His counterpart, meanwhile, is simply happy to have a shot to coach hockey again. Ralph Krueger wasn’t sure if he would have another chance to be behind a bench after being fired a few years ago by the Edmonton Oilers via Skype while sitting on his daughter’s bed. He was let go after the Oilers went 19-22-7 during the lockout-shortened season.

While still reeling from the blow, he got an opportunity to bounce back — from Babcock. He asked Krueger to help the team as a consultant at the Sochi Games and they became friends, attending non-hockey events at the 2014 Olympics and swapping water skiing stories in recent years.

"Mike called me 12 hours later to ask me to come to the Olympic Games with Canada, so that’s Mike Babcock," said Krueger, a Canadian who has known Babcock since 2004.

Now, they’re matching wits as competitors in a tournament in which Canada seems to have everything to lose as a heavy favourite and Team Europe has everything to gain. Europe’s surprising performance has some wondering if the next time an NHL team has an opening, Kruger might get another call.

"You should never say never about anything in life," Krueger said. "Circumstances change, but I definitely did not take this job hunting for a job."

Krueger is chairman of Southampton , a Premier League soccer club. He ended up there by following an unusual path.

When he became a coach in the Austrian Hockey League in 1994, Kruger was looking for another line of work.
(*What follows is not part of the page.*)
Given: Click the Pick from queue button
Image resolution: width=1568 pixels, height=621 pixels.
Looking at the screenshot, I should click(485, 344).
"I was so frightened about the future and being unstable in coaching so I started doing motivational speaking and that took me into the corporate world," he recalled. "I was then invited by the founder of the World Economic Forum to be one of the members of the leadership council. I was the only non-academic. There were 50 academics and me."

That role led to his job with Southampton. When Team Europe was looking for a coach, its search started and ended with Krueger because of the relative success he has had in best-on-best tournaments.
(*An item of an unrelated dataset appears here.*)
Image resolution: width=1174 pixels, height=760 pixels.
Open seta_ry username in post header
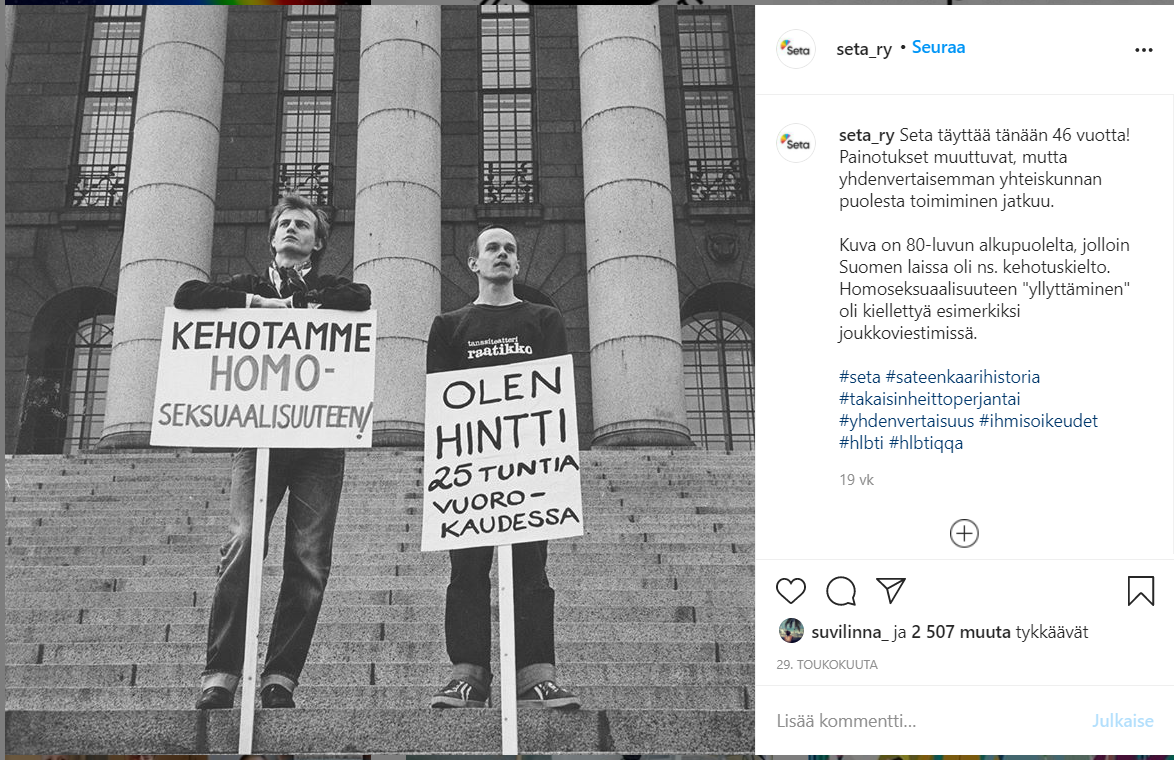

Kruger coached the Swiss at three Olympics, including in 2006 when he helped them to a sixth-place finish — one spot ahead of Canada, a team they beat 2-0 — and a fourth-place showing at the 1998 World Championships.
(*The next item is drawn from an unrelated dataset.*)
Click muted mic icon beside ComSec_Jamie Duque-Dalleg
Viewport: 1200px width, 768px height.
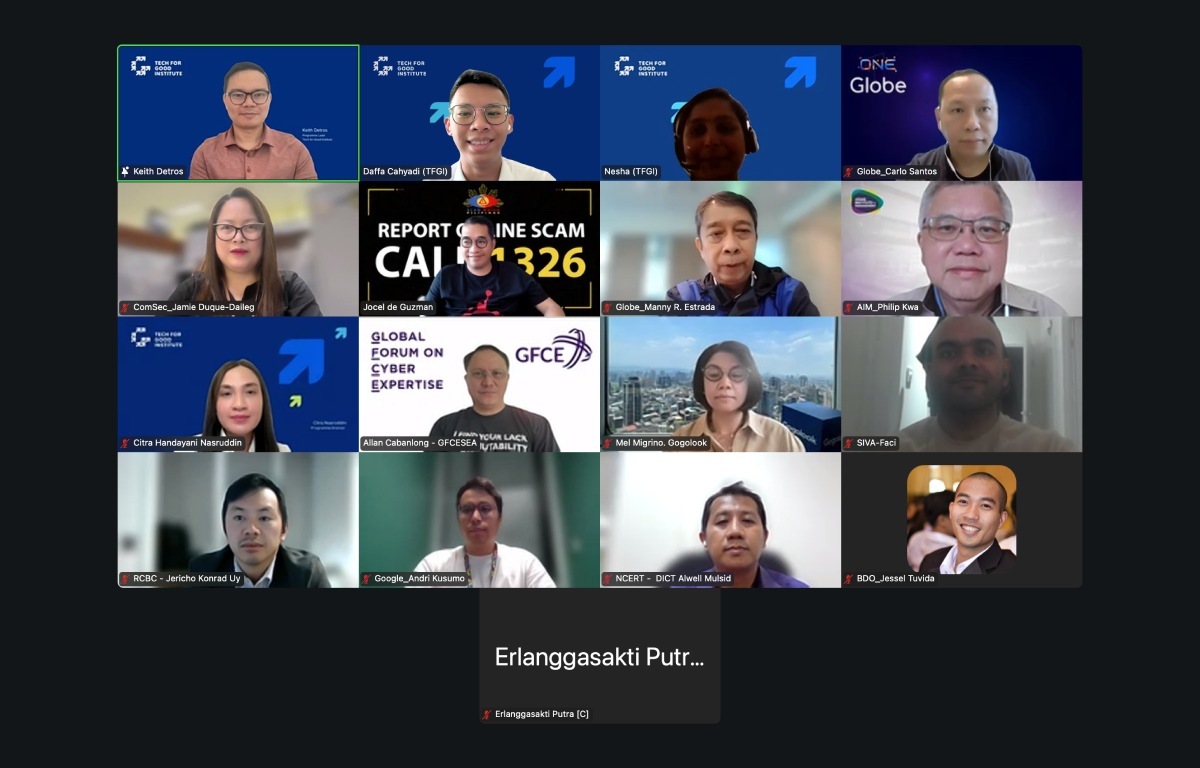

Team Europe forward Frans Nielsen said he wouldn’t be surprised if NHL teams start showing interest in Krueger.

"I think he has shown in this tournament how smart of a hockey brain he is," Nielsen said.

He will be trying to figure out Canada this time, a team that hasn’t lost a best-on-best game that counted under Babcock since the U.S. stunned the Canadians in the preliminary round of the Vancouver Games six years ago.

"I get up every morning, and I do the best I can, and work as hard as I can to prepare my team the best I can," Babcock said. "Try to love the guys the best I can, try to make them feel good and make them better players. And I go home and love my family and I come here and do it the next day and over time things have worked out good."

Babcock is the only coach to win gold at the Olympics and World Championships along with a Stanley Cup, which he helped the Detroit Red Wings hoist in 2008. He also led Anaheim to the Stanley Cup finals in 2003. His current team, the Maple Leafs, are in a rebuilding phase.

Even though Babcock oozes with confidence these days, he acknowledged accomplishing the things he has were beyond his wildest dreams while he was growing up and climbing the coaching ladder.

"You grow up in Saskatoon or you’re a coach at Red Deer College, you probably don’t think you’re going to coach Canada’s Olympic team," he said.